• What to work on:
Output the lines from the one containing "Image resolution: width=1412" through the one containing "Click the RealTraps logo at bottom right" as a JSON list of strings, one string per line, with blank lines omitted.

• Excerpted data:

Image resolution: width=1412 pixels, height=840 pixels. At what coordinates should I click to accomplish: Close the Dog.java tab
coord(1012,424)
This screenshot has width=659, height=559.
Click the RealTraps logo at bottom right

==

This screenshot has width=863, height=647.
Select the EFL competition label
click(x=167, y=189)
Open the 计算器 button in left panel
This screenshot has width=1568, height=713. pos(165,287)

* * *

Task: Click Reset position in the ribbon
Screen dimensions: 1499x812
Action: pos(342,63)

• Correct result:
[
  "Image resolution: width=1412 pixels, height=840 pixels. At what coordinates should I click to accomplish: Close the Dog.java tab",
  "coord(1012,424)",
  "This screenshot has width=659, height=559.",
  "Click the RealTraps logo at bottom right"
]